* TEXTAUSZUG:
------------------------------------------------
Inhalt

Text gilt ab: 01.09.2023
Gesamtvorschrift gilt bis: 31.08.2028

1.   Voraussetzungen einer Freistellung für die Teilnahme an Schulungs- und Bildungsveranstaltungen nach Art. 46 Abs. 5 des Bayerischen Personalvertretungsgesetzes (BayPVG)

1.1   Gesetzliche Vorgaben

1Nach Art. 46 Abs. 5 BayPVG sind die Mitglieder des Personalrats sowie das jeweils erste Ersatzmitglied unter Fortzahlung der Bezüge für die Teilnahme an Schulungs- und Bildungsveranstaltungen vom Dienst freizustellen, soweit diese Kenntnisse vermitteln, die unmittelbar für die Tätigkeit im Personalrat erforderlich sind; dabei sind die dienstlichen Interessen angemessen zu berücksichtigen. 2Diese Bestimmung gilt für die Mitglieder von Stufenvertretungen (Bezirks- und Hauptpersonalräten) entsprechend (Art. 54 Abs. 1 BayPVG). 3Sie findet sinngemäß auf die Mitglieder von Jugend- und Auszubildendenvertretungen und von Jugend- und Auszubildendenstufenvertretungen Anwendung (Art. 62, 64 BayPVG).
------------------------------------------------
* EINGABEDATEN:
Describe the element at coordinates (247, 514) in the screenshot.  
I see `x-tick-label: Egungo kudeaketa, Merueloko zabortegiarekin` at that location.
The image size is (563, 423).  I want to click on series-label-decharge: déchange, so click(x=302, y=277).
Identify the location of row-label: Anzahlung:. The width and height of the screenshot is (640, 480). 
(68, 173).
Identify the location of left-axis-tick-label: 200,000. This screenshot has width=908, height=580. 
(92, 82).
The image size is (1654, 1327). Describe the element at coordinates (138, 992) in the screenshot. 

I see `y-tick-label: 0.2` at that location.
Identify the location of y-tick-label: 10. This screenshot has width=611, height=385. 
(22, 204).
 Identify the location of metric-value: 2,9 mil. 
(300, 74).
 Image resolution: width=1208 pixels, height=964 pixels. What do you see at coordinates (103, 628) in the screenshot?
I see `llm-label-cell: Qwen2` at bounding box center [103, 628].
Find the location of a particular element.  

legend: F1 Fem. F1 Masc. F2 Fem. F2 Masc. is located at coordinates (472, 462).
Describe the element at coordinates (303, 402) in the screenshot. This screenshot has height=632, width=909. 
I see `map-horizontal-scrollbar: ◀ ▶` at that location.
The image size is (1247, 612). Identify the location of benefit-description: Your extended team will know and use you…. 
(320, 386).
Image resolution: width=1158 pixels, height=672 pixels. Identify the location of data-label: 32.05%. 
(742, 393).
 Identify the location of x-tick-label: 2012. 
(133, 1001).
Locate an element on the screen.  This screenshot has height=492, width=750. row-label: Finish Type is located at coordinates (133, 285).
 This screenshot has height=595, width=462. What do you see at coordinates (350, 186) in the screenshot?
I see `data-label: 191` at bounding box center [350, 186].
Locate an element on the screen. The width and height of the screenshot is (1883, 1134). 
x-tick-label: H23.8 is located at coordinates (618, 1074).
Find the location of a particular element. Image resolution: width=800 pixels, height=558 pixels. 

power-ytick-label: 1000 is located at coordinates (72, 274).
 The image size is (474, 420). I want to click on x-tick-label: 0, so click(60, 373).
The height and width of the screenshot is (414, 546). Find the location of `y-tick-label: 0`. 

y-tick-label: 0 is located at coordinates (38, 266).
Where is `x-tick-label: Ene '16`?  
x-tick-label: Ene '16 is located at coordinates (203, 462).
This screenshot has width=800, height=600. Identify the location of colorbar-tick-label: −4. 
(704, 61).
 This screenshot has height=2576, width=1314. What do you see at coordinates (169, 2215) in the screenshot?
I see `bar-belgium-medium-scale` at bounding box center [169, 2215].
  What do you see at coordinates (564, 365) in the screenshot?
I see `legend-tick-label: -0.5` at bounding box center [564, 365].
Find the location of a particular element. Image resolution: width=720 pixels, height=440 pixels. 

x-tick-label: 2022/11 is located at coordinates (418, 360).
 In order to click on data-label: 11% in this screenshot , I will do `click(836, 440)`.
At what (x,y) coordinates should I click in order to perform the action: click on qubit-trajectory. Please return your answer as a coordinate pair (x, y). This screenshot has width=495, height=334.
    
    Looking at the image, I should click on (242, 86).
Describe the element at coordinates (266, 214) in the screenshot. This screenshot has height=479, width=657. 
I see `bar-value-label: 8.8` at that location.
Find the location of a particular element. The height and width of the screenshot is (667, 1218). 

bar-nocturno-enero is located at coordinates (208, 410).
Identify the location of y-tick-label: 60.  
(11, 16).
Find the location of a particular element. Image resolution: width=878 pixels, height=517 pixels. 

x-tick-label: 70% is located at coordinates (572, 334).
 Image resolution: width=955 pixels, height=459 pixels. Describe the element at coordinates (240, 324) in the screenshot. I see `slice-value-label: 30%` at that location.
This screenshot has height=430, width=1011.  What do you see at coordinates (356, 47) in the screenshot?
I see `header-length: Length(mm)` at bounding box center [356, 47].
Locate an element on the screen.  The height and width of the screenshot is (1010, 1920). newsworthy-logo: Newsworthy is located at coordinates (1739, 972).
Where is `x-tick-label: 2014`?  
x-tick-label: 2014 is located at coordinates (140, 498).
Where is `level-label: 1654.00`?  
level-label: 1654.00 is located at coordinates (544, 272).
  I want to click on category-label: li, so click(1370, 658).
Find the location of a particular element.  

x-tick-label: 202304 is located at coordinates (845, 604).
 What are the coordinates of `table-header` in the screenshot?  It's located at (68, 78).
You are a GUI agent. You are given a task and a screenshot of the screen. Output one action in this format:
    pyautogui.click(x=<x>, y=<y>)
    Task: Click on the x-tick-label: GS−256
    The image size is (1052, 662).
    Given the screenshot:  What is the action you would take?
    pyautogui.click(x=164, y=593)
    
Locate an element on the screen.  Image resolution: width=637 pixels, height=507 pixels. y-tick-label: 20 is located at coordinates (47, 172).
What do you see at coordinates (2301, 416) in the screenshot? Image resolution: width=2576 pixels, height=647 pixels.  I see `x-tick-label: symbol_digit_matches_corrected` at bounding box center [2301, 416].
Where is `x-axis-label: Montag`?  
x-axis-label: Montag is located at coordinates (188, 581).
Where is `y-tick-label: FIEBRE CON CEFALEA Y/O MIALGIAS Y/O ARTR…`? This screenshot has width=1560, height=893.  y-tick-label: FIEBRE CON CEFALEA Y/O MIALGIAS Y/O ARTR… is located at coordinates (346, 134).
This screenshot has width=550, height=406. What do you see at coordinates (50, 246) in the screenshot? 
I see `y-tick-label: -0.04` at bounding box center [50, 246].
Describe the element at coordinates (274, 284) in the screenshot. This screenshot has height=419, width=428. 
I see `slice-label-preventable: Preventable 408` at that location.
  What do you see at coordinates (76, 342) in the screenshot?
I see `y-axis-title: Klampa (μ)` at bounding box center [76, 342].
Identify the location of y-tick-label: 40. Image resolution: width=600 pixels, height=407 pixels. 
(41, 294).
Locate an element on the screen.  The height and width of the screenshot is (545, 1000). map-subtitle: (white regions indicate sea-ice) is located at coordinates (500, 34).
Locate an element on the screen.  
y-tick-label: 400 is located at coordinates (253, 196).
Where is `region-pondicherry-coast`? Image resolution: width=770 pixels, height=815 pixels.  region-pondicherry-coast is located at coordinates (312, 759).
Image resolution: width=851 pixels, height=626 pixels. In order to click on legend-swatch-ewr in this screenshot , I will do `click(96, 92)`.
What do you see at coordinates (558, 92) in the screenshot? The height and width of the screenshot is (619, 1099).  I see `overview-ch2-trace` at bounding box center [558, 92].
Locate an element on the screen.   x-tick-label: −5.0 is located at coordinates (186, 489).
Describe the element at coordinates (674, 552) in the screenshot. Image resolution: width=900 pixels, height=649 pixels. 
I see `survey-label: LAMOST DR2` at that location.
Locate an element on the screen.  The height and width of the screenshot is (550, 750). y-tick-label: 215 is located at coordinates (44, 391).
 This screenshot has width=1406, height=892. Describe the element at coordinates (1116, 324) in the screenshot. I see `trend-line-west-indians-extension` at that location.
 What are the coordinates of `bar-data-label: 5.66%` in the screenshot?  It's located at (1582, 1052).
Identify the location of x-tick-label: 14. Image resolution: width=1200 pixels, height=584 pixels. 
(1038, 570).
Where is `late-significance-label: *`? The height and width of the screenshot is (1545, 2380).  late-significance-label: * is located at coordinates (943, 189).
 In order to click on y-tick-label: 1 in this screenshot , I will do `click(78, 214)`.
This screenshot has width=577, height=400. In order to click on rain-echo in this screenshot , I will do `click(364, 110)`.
------------------------------------------------
* AUFGABEN:
a. Ersetze in den Datensätzen „element“ durch „item“ und gib die Zeilen sonst unverändert wieder: Beginne bei der Zeile mit „coordinates (500, 34).“ und höre nach der Zeile mit „y-tick-label: 400 is“ auf.
b. Führe den Text über die Freistellung von Personalratsmitgliedern für Schulungen ab der Stelle fort, an der er endet.

* ANTWORTEN IN REIHENFOLGE:
a.
Locate an item on the screen.  The height and width of the screenshot is (545, 1000). map-subtitle: (white regions indicate sea-ice) is located at coordinates (500, 34).
Locate an item on the screen.  
y-tick-label: 400 is located at coordinates (253, 196).

b.
1.2   Begriff der unmittelbaren Erforderlichkeit

1Dem Begriff der unmittelbaren Erforderlichkeit kommt eine sach- und personenbezogene Bedeutung zu. 2Es wird darauf hingewiesen, dass Art. 46 Abs. 5 Satz 2 BayPVG zwei Regelbeispiele enthält, die Art. 46 Abs. 5 Satz 1 BayPVG konkretisieren, diesen grundsätzlichen Schulungsanspruch jedoch nicht erschöpfen. 3Unter Einhaltung der Voraussetzungen des Art. 46 Abs. 5 Satz 1 BayPVG sind über die Regelbeispiele des Satzes 2 hinausgehende Schulungen von Personalratsmitgliedern möglich.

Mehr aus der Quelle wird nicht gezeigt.